**WORK TO COMPLETE**
Please copy out the items below without any changes, starting at the line that contains "Given: Open customize" and continuing through the end of the items. Leave out the pictures.

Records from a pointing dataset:
- - -
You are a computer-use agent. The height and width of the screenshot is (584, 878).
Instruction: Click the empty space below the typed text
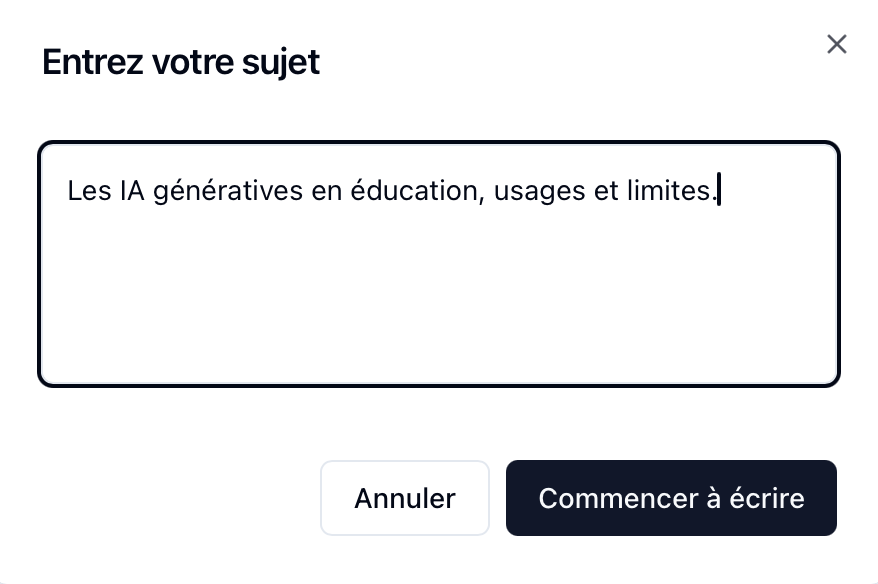click(438, 300)
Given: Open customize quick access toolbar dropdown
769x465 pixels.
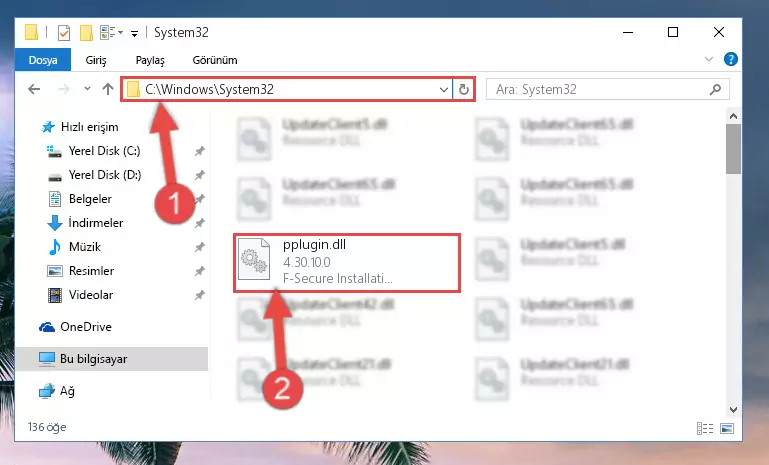Looking at the screenshot, I should pyautogui.click(x=134, y=34).
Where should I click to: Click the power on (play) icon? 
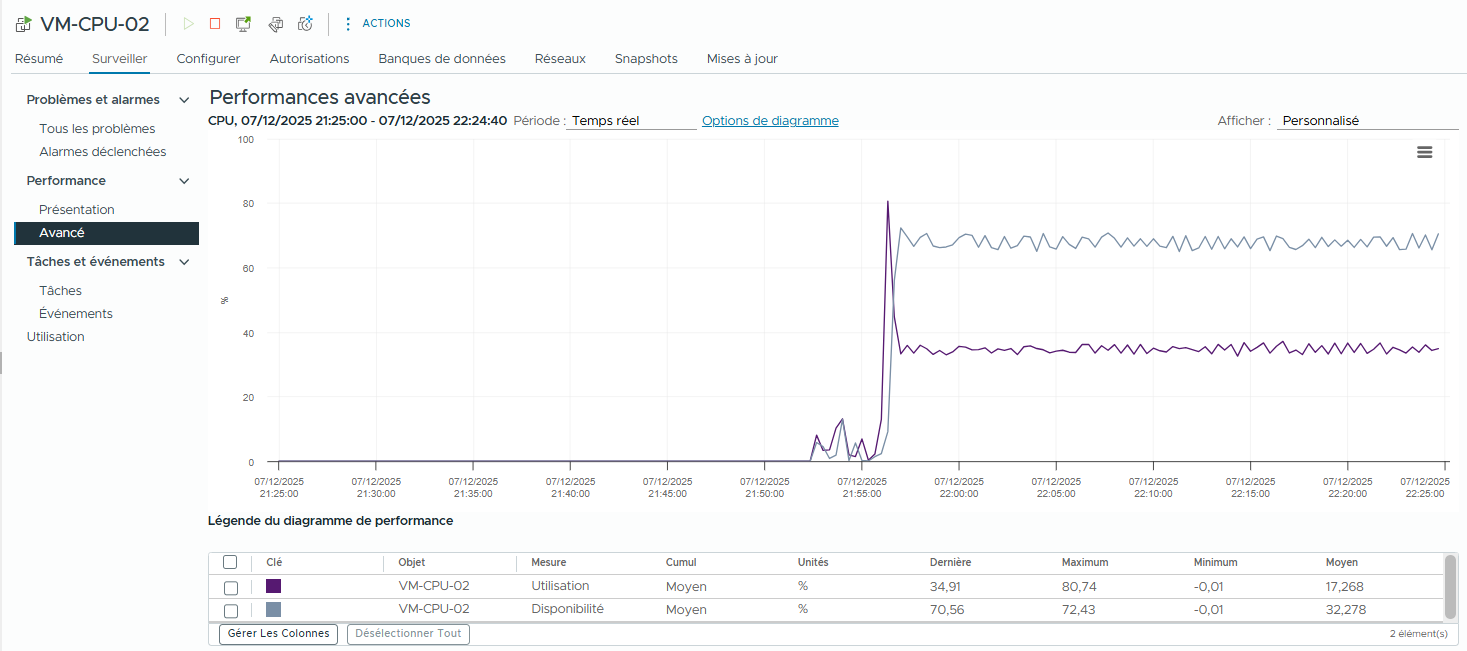coord(189,23)
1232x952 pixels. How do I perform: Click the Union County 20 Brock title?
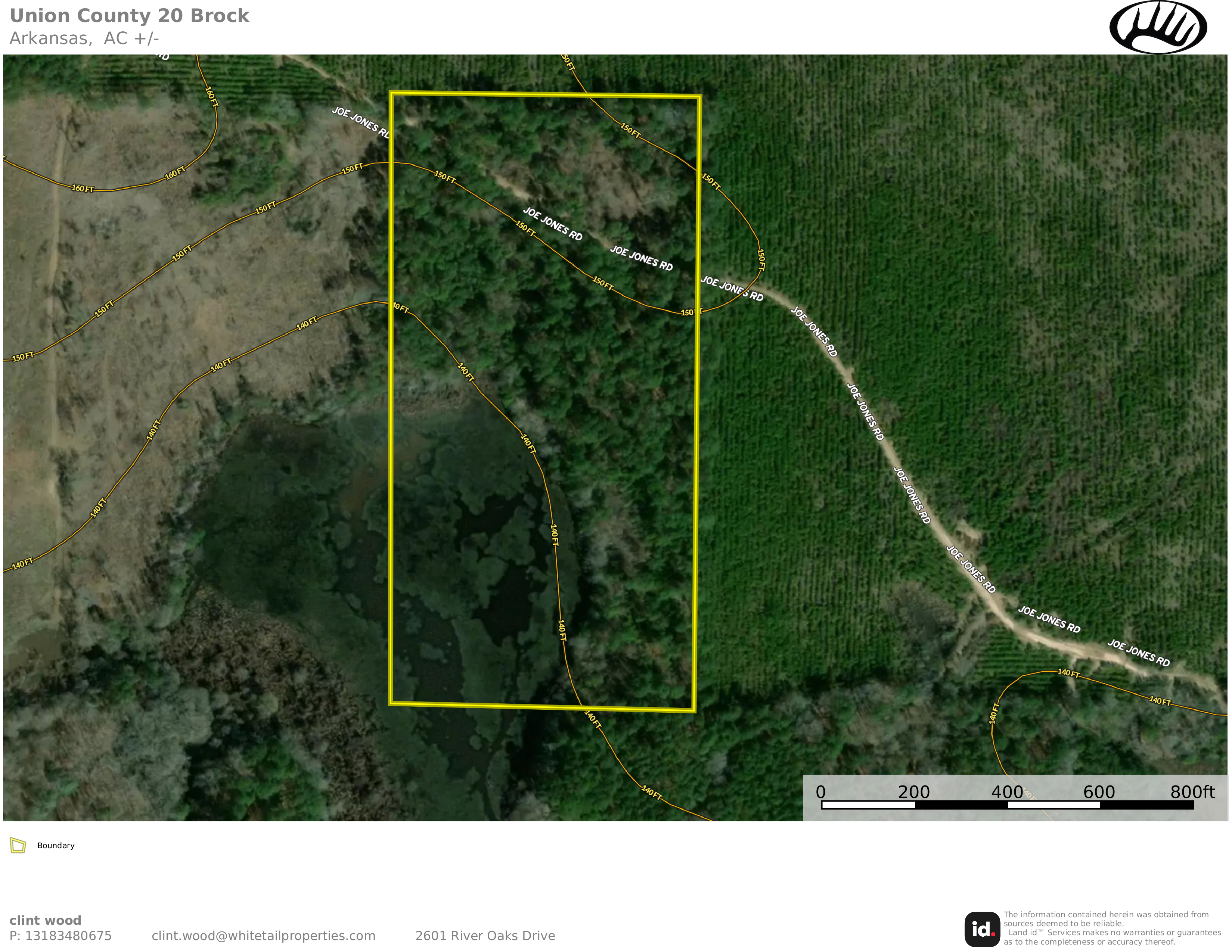[x=129, y=16]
- - -
**RESPONSE**
Given: Open customize quick access toolbar dropdown
769x465 pixels.
Looking at the screenshot, I should pyautogui.click(x=134, y=34).
Where should I click to: Click the power on (play) icon? 
coord(189,23)
1232x952 pixels. How do I perform: Click the Union County 20 Brock title?
[x=129, y=16]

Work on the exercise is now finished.